Silicon Valley guru and space explorer Elon Musk this week recommended a couple of books of aphorisms written by a 17th-century Spanish philosopher. The world’s richest man was cryptically specific when he cited one of the author’s works on social media: “Baltasar Gracián, Oráculo Manual y Arte de Prudencia (or, The Art of Worldly Wisdom).” However, Musk wasn’t being particularly original in doing so. The works of Gracián, a Baroque intellectual who lived during the Spanish Golden Age of arts and literature, have enjoyed several periods of popularity over the centuries. The latest renaissance of the Jesuit priest has been as a self-help author for 21st century entrepreneurs.

Baltasar Gracián, Oráculo Manual y Arte de Prudencia

— Elon Musk (@elonmusk) September 19, 2022

In fact, Gracián’s US publisher, Penguin, describes The Art of Worldly Wisdom as “possibly the first self-help book in history.” It makes sense, concedes Luis Sánchez Laílla, a professor of literature at the University of Zaragoza in northern Spain and editor of the complete works of Baltasar Gracián. “The title itself suggests it is a manual, that is to say designed to accompany the reader and to be opened in search of advice at any time.” The book contains aphorisms that remain in use today. Phrases such as: “What is good, if kept short, is twice as good,” and “Where desire ends, fear begins.”

They are clever and easy to remember, but they also possess a certain depth. Gracián remains distanced from the derogatory meaning that the term self-help has found itself associated with in recent years, and even more so than the sub-branch dedicated to business people. His is not a testosterone-fueled tome laying out how to set up a company, wheel and deal, or become your own boss. “Simple formulas and simple answers for the public at large won’t be found in its pages,” says Sánchez Laílla. Gracián wrote for an exclusive minority in his day: the few people who were able to read in the 17th century. To a similar extent, his work in later centuries was limited to those who could understand Baroque aphorisms. However, due to an updated version with modernized language and a marketing campaign by Penguin, that now encompasses a lot of people.

The Art of Worldly Wisdom was first published in 1647, but it was not until 1992 that it achieved fame in the US. The writer Gail Godwin was the first to praise the book. In an interview with The New York Times, in answer to which book she would recommend to the two presidential candidates running for the White House (George H. W. Bush and Bill Clinton), she pointed to Gracián’s work, which she described as “Machiavellian, but with scruples.” Other newspapers were quick to review the book, which made its way up the bestseller lists and into the leather briefcases of Wall Street high-fliers, who showed their copy to their colleagues and elicited the same mixture of envy and admiration as the first cellphones did. The Baroque oracle even found his way into the Oval Office: The New York Times heeded Godwin’s suggestion and sent copies to Bush and Clinton, who was elected president that year, while The Art of Worldly Wisdom sold 100,000 copies in the US alone.

Dataset content:
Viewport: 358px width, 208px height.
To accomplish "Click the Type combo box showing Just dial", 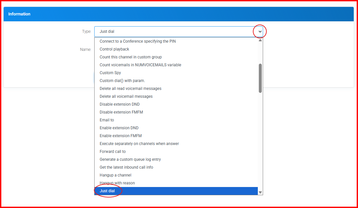I will point(174,31).
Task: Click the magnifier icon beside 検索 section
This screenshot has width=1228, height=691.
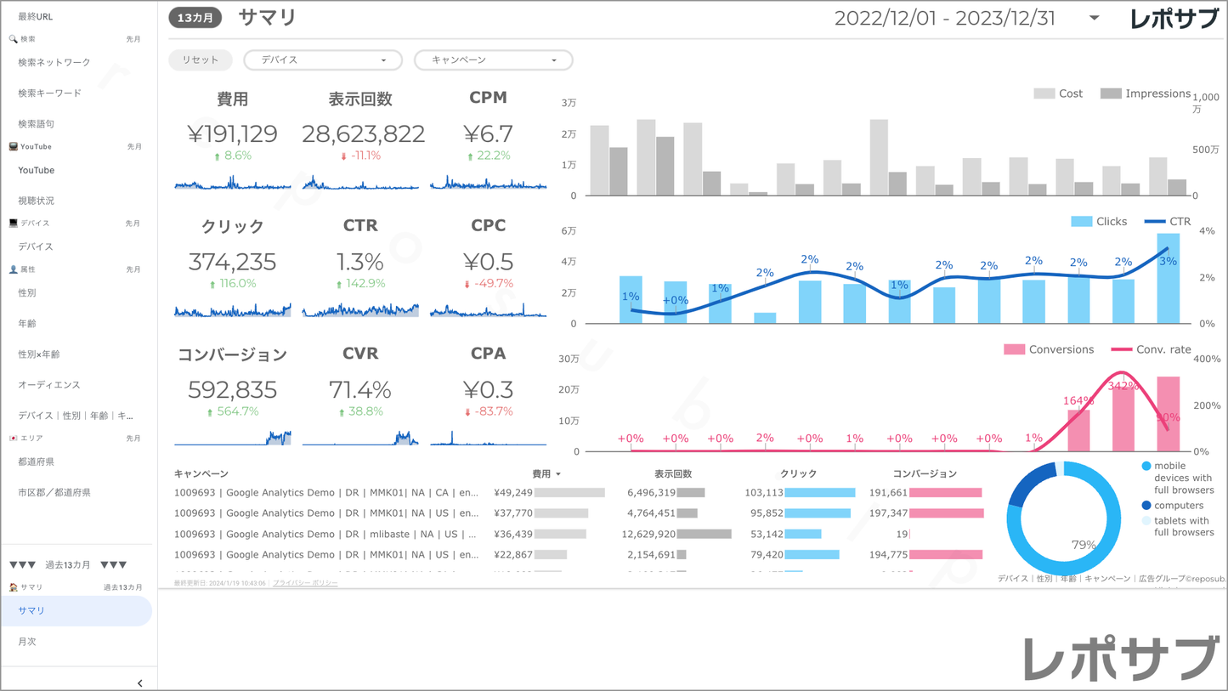Action: [13, 39]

Exercise requirements: Retype, word for word, the passage of the Gracián article that begins with the words containing "They are clever" and ends with "lot of people.".

Result of this exercise:
They are clever and easy to remember, but they also possess a certain depth. Gracián remains distanced from the derogatory meaning that the term self-help has found itself associated with in recent years, and even more so than the sub-branch dedicated to business people. His is not a testosterone-fueled tome laying out how to set up a company, wheel and deal, or become your own boss. “Simple formulas and simple answers for the public at large won’t be found in its pages,” says Sánchez Laílla. Gracián wrote for an exclusive minority in his day: the few people who were able to read in the 17th century. To a similar extent, his work in later centuries was limited to those who could understand Baroque aphorisms. However, due to an updated version with modernized language and a marketing campaign by Penguin, that now encompasses a lot of people.